Trump-style candidate heads to runoff in Chile’s election
- The San Juan Daily Star

- Nov 18, 2025
- 4 min read

By EMMA BUBOLA and JOHN BARTLETT
José Antonio Kast, the main conservative contender in Chile’s presidential election and a candidate who has borrowed liberally from President Donald Trump’s playbook, secured second place in voting Sunday, advancing to a runoff that polls predict he will win.
If the polls prove correct, Chile will join a series of Latin American countries, including Argentina and Bolivia, that have shifted to the right in recent years.
With right-leaning candidates splitting the conservative vote, a Communist Party member, Jeannette Jara, came first in Sunday’s election, with about 27% of the vote, with more than 50% of votes counted.
Kast followed close behind, with 24%, according to Chile’s National Electoral Service. The other conservative candidates gathered about 45% of the vote, a share that political analysts say Kast is best positioned to inherit in the runoff next month.
“This is a first triumph,” Kast said Sunday. “Let’s keep going.”
Four years ago, Kast ended up losing the election to the progressive candidate, Gabriel Boric, who won the presidency in the runoff. This time, analysts said, growing concerns among voters on crime have fueled the right.
Chilean voters have become anxious over a surge in immigration and violence tied to transnational criminal networks. In what has long been one of Latin America’s safest countries, the presidential candidates have been striving to outdo one another in promising harsh crackdowns.
Kast has pitched a network of security cameras, ditches and walls through thousands of miles of sparsely populated desert to stop migrants entering Chile as part of a “border shield.”
At a recent Kast rally at a concert hall in Santiago, some of the attendees wore MAGA hats.
“The reason Kast exists is Trump,” said one of them, Maximiliano Sánchez, 24. “He started this movement, this ideology.”
Kast, the brother of a former minister during the military dictatorship of Gen. Augusto Pinochet, emerged in 2017 defending parts of Pinochet’s legacy and opposing abortion. But he recently set aside many of his most divisive proposals to focus on crime and illegal immigration.
“Our second round will be between a Communist candidate and one from the extreme right who four years ago seemed unreasonable, but now seems reasonable,” said Eduardo Engel, an economist who advised Boric before the runoff four years ago.
The runoff between two candidates standing at opposite ends of the political spectrum reflects a profoundly polarized Chile. Jara and Kast offer radically different visions for a country that has long been viewed as a success story for neoliberal economic policies, with widespread deregulation and privatization.
While Jara, 51, who was a minister in Boric’s government, wants to increase an “active” role for the state in the economy, much of the right is promoting the libertarian economic policies of Argentine President Javier Milei. He came into office pledging to attack inflation by slashing government spending and transforming the country’s economy.
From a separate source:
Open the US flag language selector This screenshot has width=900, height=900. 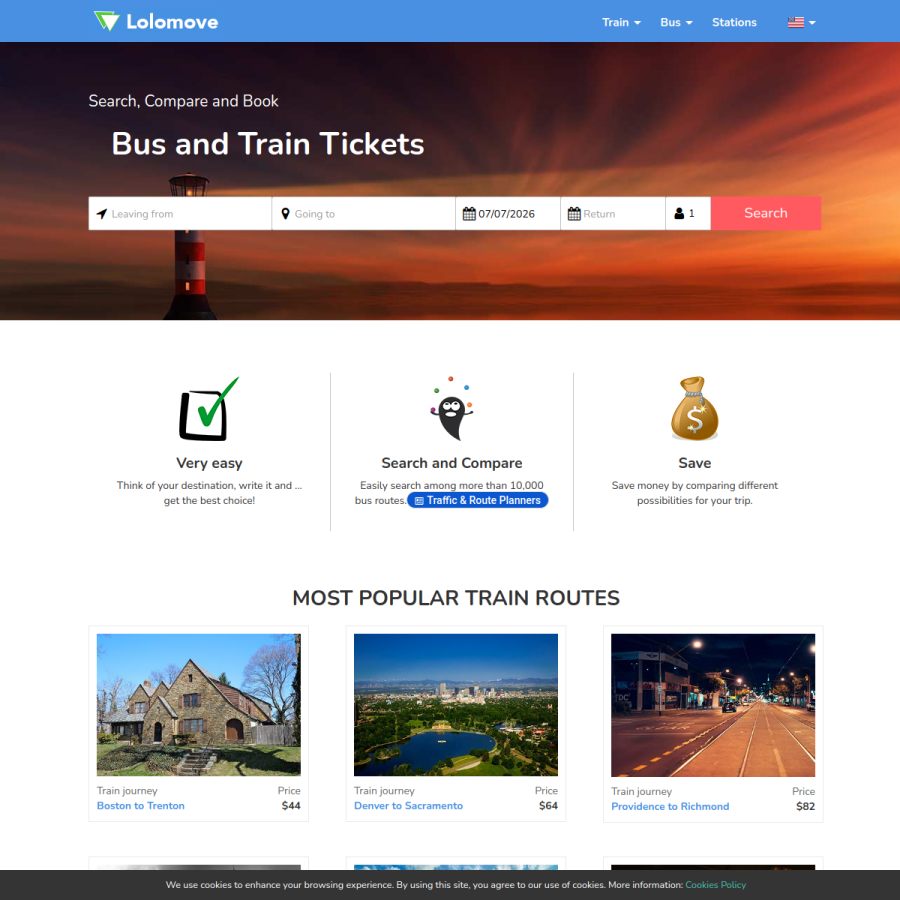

Four years ago, Boric’s pitch of increasing the presence of the state in Chile’s market-based economic model resonated with voters after widespread social unrest. Protesters demanded improvements in living standards and radical change in a rich but deeply unequal country.
This time, the focus has shifted away from left-wing talking points.
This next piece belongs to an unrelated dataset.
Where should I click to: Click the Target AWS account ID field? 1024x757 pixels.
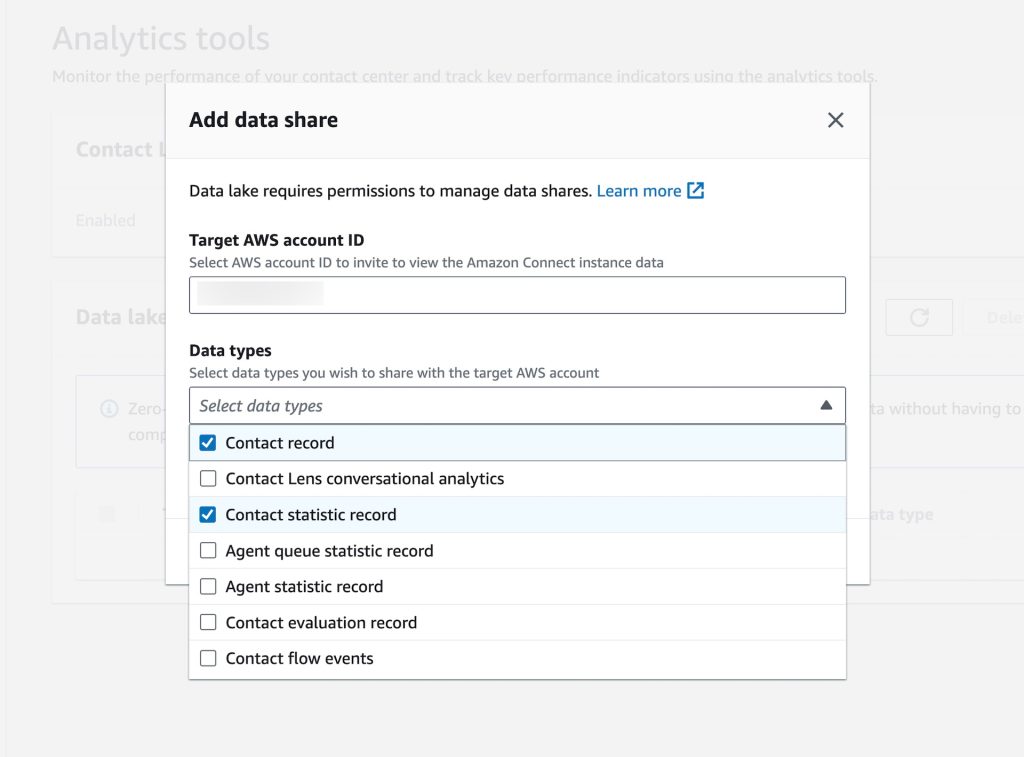517,295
“Social rights, diversities, cultural diversities, the relationship with Indigenous people, all of this disappeared,” said Patricio Fernández, a prominent Chilean journalist. “It is like we are in another world.”
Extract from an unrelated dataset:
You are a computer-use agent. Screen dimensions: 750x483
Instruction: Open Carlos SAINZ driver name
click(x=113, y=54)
Polls found that 63% of adults said violent crime was among their highest priorities.
“Chile did not use to be like this,” Gloria Romero, 67, a retiree from Santiago, said at the Kast rally in Santiago. “We are so unsafe, and we are scared.”
At the rally, Kast described what he said was a country in acute crisis, railed against criminals terrorizing the population and praised Chile’s security forces. Jara has also said she plans to strengthen law enforcement capabilities in an effort to combat crime.
Analysts said that compulsory voting, which Chile reintroduced in 2023, also contributed to the right’s political prospects.
“It is a huge change,” said Claudia Heiss, a Chilean political scientist. “It is an angry electorate.”
At a recent rally, Johannes Kaiser, a candidate who had positioned himself to the right of Kast, asked how many were attending their first political event, or were becoming involved with politics for the first time. A multitude of hands shot up.
Jara and her opponents to the right also have radically different views regarding the brutal military dictatorship that governed Chile from 1973 for nearly two decades, committing human rights abuses, and torturing and murdering people. Hundreds disappeared during that era.
While Jara has condemned the Pinochet dictatorship, some of her opponents have voiced a nostalgia for those times. Kast has distanced himself from the human rights abuses, but once said that he believed that if Pinochet were still alive, he would vote for him.
Outside his campaign’s headquarters, many supporters celebrated the results Sunday.
“The right brings order and security with it,” said Stephanie Gutiérrez, 29, who works in car sales.